Tailoring Thermal Conductivity of Single-stranded Carbon-chain Polymers through Atomic Mass Modification

TL;DR

This study uses molecular dynamics simulations to show how atomic mass modifications in single-stranded carbon-chain polymers can effectively tune their thermal conductivity, revealing the dominant role of carbon chains and phonon band discrepancies.

Contribution

It provides the first detailed numerical analysis of how atomic mass modifications affect thermal conductivity in single-stranded carbon-chain polymers.

Findings

Heavy substituents do not enhance heat transport.

Trace heavy substituents can significantly hinder heat transfer.

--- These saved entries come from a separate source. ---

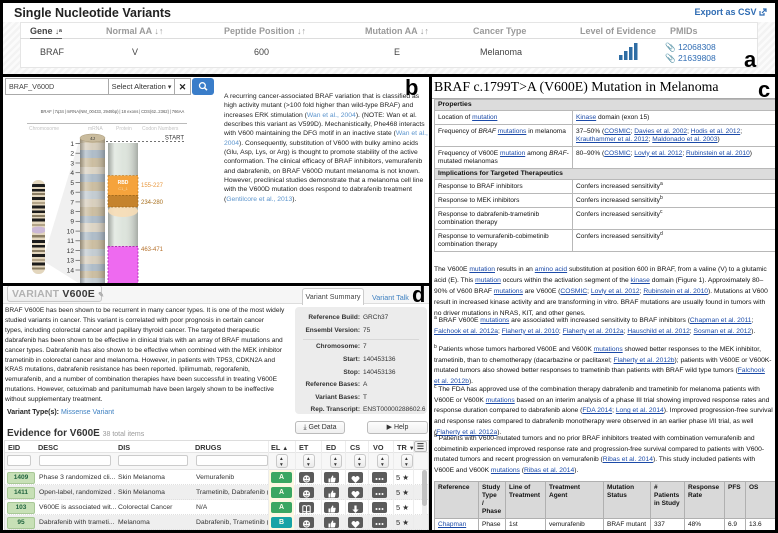 Image resolution: width=778 pixels, height=533 pixels. What do you see at coordinates (71, 252) in the screenshot?
I see `svg-text: 12` at bounding box center [71, 252].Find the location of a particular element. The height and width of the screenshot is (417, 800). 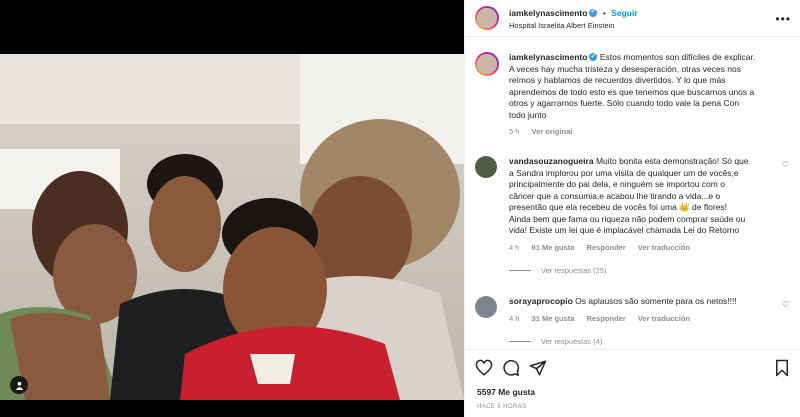

comment-likes: 31 Me gusta is located at coordinates (554, 318). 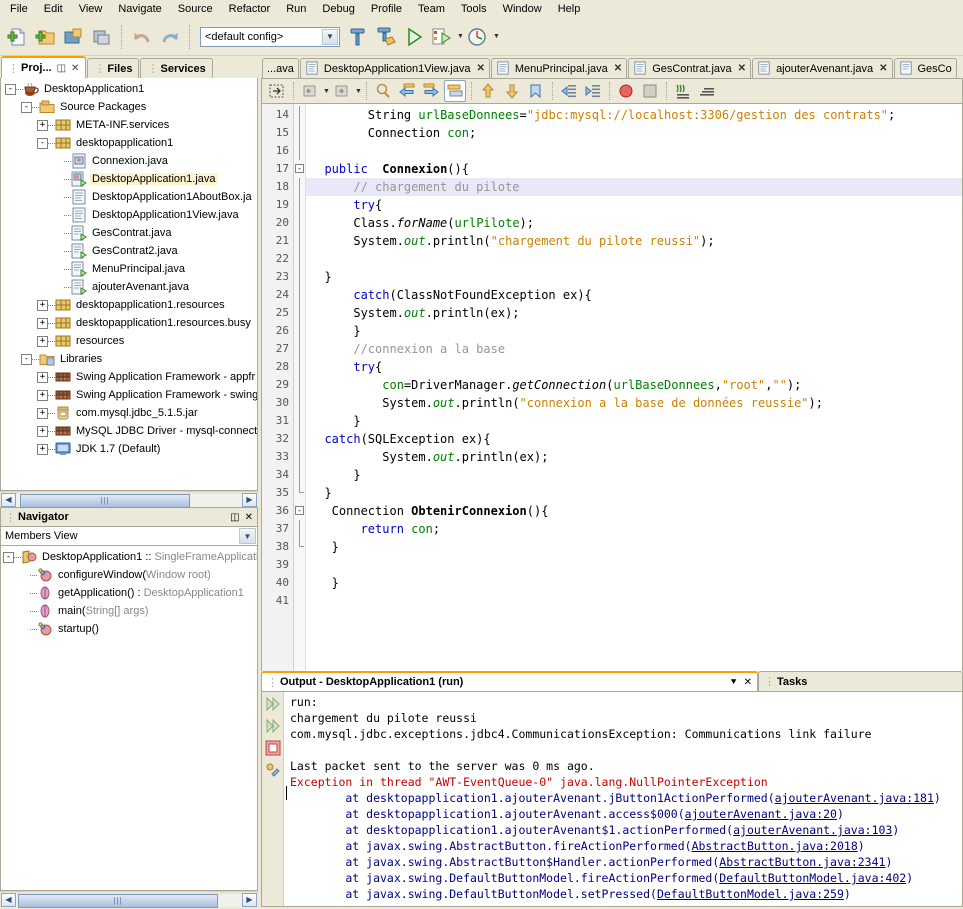 I want to click on last-edit-back-icon, so click(x=310, y=91). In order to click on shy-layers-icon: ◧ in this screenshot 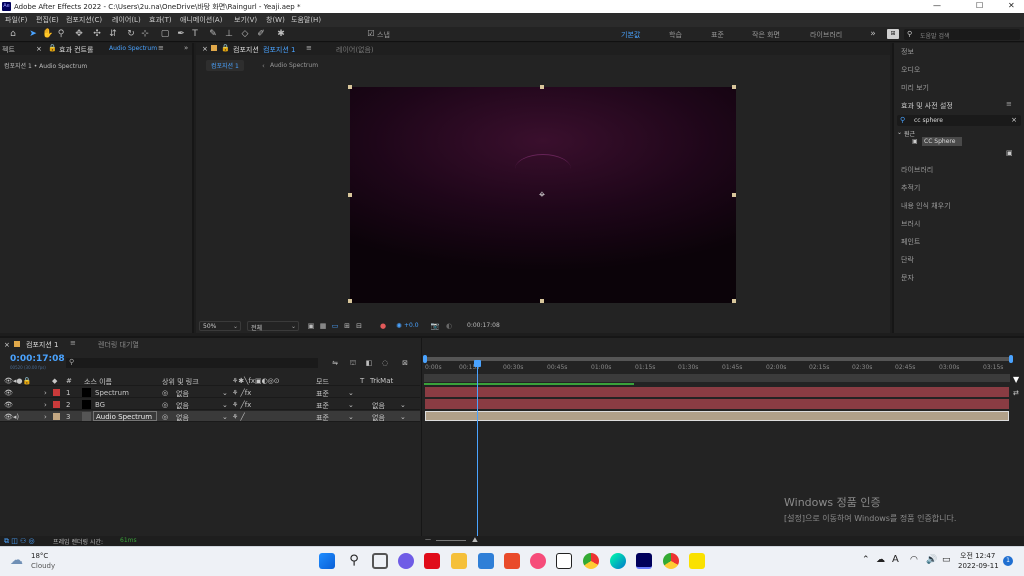, I will do `click(369, 363)`.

Carbon chains contribute over 80% to thermal conduction.

Abstract

Tailoring the thermal conductivity of polymers is central to enlarge their applications in the thermal management of flexible integrated circuits. Progress has been made over the past decade by fabricating materials with various nanostructures, but a clear relationship between various functional groups and thermal properties of polymers remains to be established. Here, we numerically study the thermal conductivity of single-stranded carbon-chain polymers with multiple substituents of hydrogen atoms through atomic mass modification. We find that their thermal conductivity can be tuned by atomic mass modifications as revealed through molecular dynamics simulations. The simulation results suggest that heavy homogeneous substituents do not assist heat transport and trace amounts of heavy substituents can in fact hinder heat transport substantially. Our analysis indicates that carbon chain has the biggest contribution (over 80%) to the thermal conduction in single-stranded carbon-chain polymers. We further demonstrate that atomic mass modifications influence the phonon bands of bonding carbon atoms, and the discrepancies of phonon bands between carbon atoms are responsible for the remarkable drops in thermal conductivity and large thermal resistances in carbon chains. Our study provides fundamental insight into how to tailor the thermal conductivity of polymers through variable substituents.